Опустил взгляд на подоконник: на расставленные там в два ряда горшки с кактусами.

— Громче говори! — потребовал генерал-майор.

Я повторил свой ответ: теперь уже прокричал его.

— Ну и правильно, — сказал Фрол Прокопьевич. — Нечего обжигать язык.

Он поставил на застеленный белой скатертью стол пузатую сахарницу, рядом с ней примостил тарелку с блинами и горшочек с мёдом. Указал рукой на табурет в углу.

— Присаживайся вон туда, к стеночке, Мишаня, — сказал он. — То моё любимое место. С него и на кактусы можно полюбоваться, и небо хорошо видно. Небо сегодня красивое, слоистое… люблю такое. Уже разглядывал его перед твоим приходом — взгрустнул немного.

Лукин расставил чашки.

— Я вот тут с краешку сложу крылья, — заявил он. — Похозяйничаю. Нечасто ко мне гости захаживают. Невестка не в счёт: она давно уже тут за хозяйку. А внуки по училищам разлетелись. Вот Юра Каховский одно время повадился навещать старика. Хороший паренёк: справный. Но теперь и он редко заглядывает.
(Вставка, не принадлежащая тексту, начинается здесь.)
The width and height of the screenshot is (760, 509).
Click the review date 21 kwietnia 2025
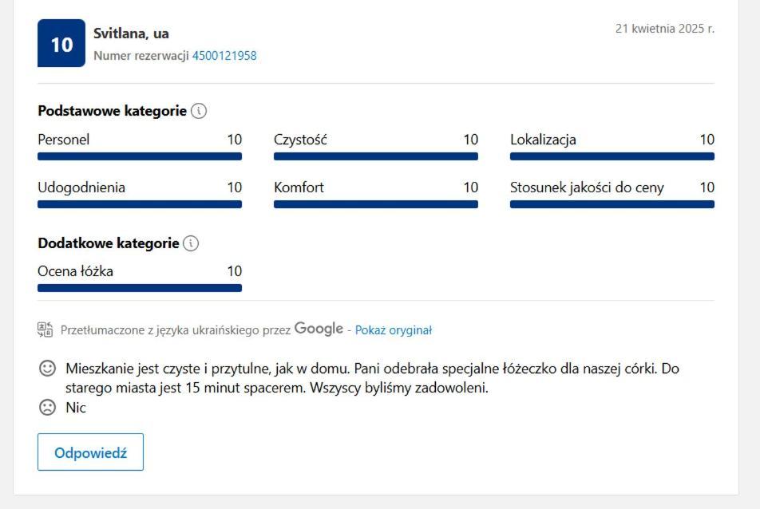(664, 29)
Фрол Прокопьевич примостил на столешницу кувшин с водой.

— Телевизор я смотрю редко: соседей жалко, — сказал генерал-майор. — Люди они хорошие. С чего им страдать из-за моей тугоухости? Всё больше газеты почитываю; да ещё с кактусами, бывает, беседую. Растения — они ж ведь тоже живые организмы. Слушают; и никогда не спорят.

Лукин налил мне чай, плеснул кипяток и себе в чашку.

— Я как посмотрел тогда на Серёжин кактус — сразу почувствовал в нём родственную душу, — сказал он. — Это потому, Мишаня, что я тоже уже не первый десяток лет сижу на земле. Прочно пустил корни в своей конуре. На небо теперь только из окошка любуюсь. Да и колючий стал — на земле-то.

Пенсионер хмыкнул, щедро сыпанул себе в чашку сахар.

Я лишь сейчас обратил внимание, что для встречи со мной Фрол Прокопьевич нарядился вовсе не по-домашнему. А может, и не для меня он так приоделся; а я застал пенсионера перед походом «на люди». Генерал-майор «хозяйничал» на кухне в голубой рубашке (складками собравшейся на рукавах — будто с чужого плеча), в отутюженных серых брюках, шаркал по полу старенькими коричневыми тапочками (они смотрелись на его ногах нелепо, плохо сочетались со стрелками на штанинах и застёгнутой на все пуговицы рубахой). На смазанных кремом (чисто выбритых) щеках и подбородке ветерана влажно блестела кожа. Смещённый влево пробор на аккуратно причёсанных волоках смотрелся идеально прямым, словно его укладывали по линейке.